Most people in the working world have experienced having some sort of manager or boss in relatively close proximity who can pop in at any moment to see what they are up to. It’s safe to say that for many people, this is what helps keep them on their toes. But what about those of us who work from home at least part time? I spend the majority of my time in someone else’s office, but when I come home, I still have writing deadlines to meet and things to do for my own businesses.

What can we do when the couch (or in my case, the bed) is calling our name? How do you resist the urge to explore everything the internet has to offer? Here are some suggestions to managing yourself when no one is watching.

Man looking into file

1. Get dressed for work every day. It doesn’t have to be fancy – unless you are meeting clients and that is what is expected. Get in the habit of viewing working from home as any other legitimate work environment. Take a shower, get dressed, drink your coffee, eat breakfast, or whatever your normal routine would be if you were leaving the house.

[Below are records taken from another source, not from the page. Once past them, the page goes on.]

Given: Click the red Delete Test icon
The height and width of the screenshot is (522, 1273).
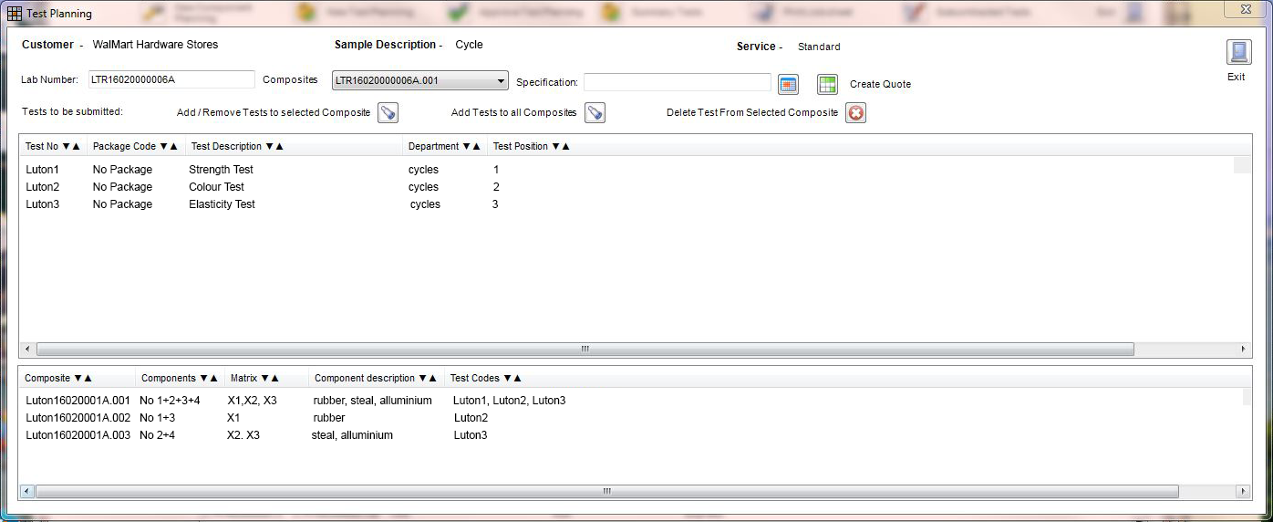Looking at the screenshot, I should point(855,113).
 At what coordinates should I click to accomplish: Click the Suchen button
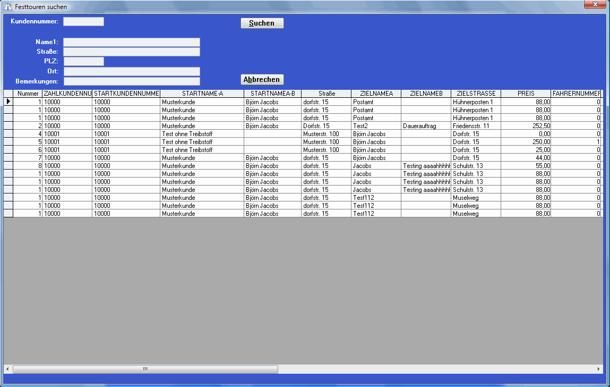262,23
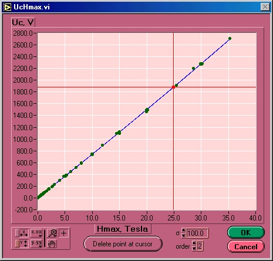The height and width of the screenshot is (261, 273).
Task: Click the Delete point at cursor button
Action: 123,244
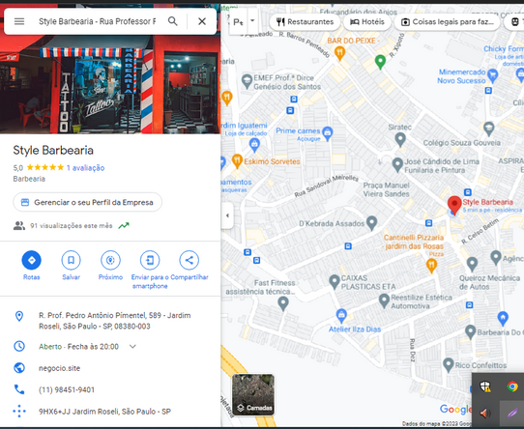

2. Keep work and home separate. Do the best you can to keep home life and work life separate. While you are working from home, remember, the key is WORK. Dedicate a room, or a least space in a room for working. Don’t work in bed. Create a space specifically for work – get in the habit of realizing you are at work. If other people are at home during the day (house mates, spouse, kids, other relatives), close your door. Send the message that you are at work. An open door sends the message that people can come in at will and interact with you.

3. Set office hours. Maintain those boundaries. Act as though you are at work – because you are. Return personal calls on your lunch break or when you are done with work for the day. Save the housecleaning for later. When work hours are over, enjoy your time with family, friends, or time alone! Sure, you’ve got some leeway, if you were working in an office or store, you’d turn off the lights and head home. Do the same thing at home. Wrap things up and walk away until tomorrow.

4. Plan your work day. Create a to-do list for the day. What absolutely has to get done? What else needs to be accomplished but is less pressing? Set up a mini-road map for the day to provide some structure for yourself. Yes, even artists can use a little structure. I’ve had plenty of artist clients!

5. Create a schedule that works for you. One of the benefits to working at home. If you aren’t a morning person, start a little later, or do tasks earlier in the morning that get your warmed up for when you are at your peak. Perhaps you start the morning with a few non-essential tasks because you know you hit your peak at 11 and you can power through something really important then that will take more of your focus and energy.

6. Take breaks. Take a lunch break. Get up and stretch your legs once every hour or two. Take breaks during times your typically feel sluggish. Use that time to check personal emails or play around on the internet during this time.

7. Create a healthy work environment for yourself. Make sure you have adequate lighting. Get a comfortable chair. Buy a plant. Listen to music that isn’t distracting – avoid mellow sleep inducing music, songs that bring down your mood, or music that makes you want to get up and dance every two minutes. Find the balance between upbeat and out of your seat. Tidy up your work space at the end of the day so you don’t dread starting work the next day because of the prep work you have to do just to get started. Getting started is tough enough as it is – don’t make it harder for yourself.

Working from home can be great as long as you can manage your time. For some of us, working from home can be a luxury (I know it would be for me!), so it is important to make sure that boundaries are put in place so that we get things done. This is important across the board regardless of who you are – but it is really horrible if you convinced your boss to let you work from home twice a week and you get nothing done on those days!

Are you a person who works from home? What struggles have you faced? Which habits and practices work for you?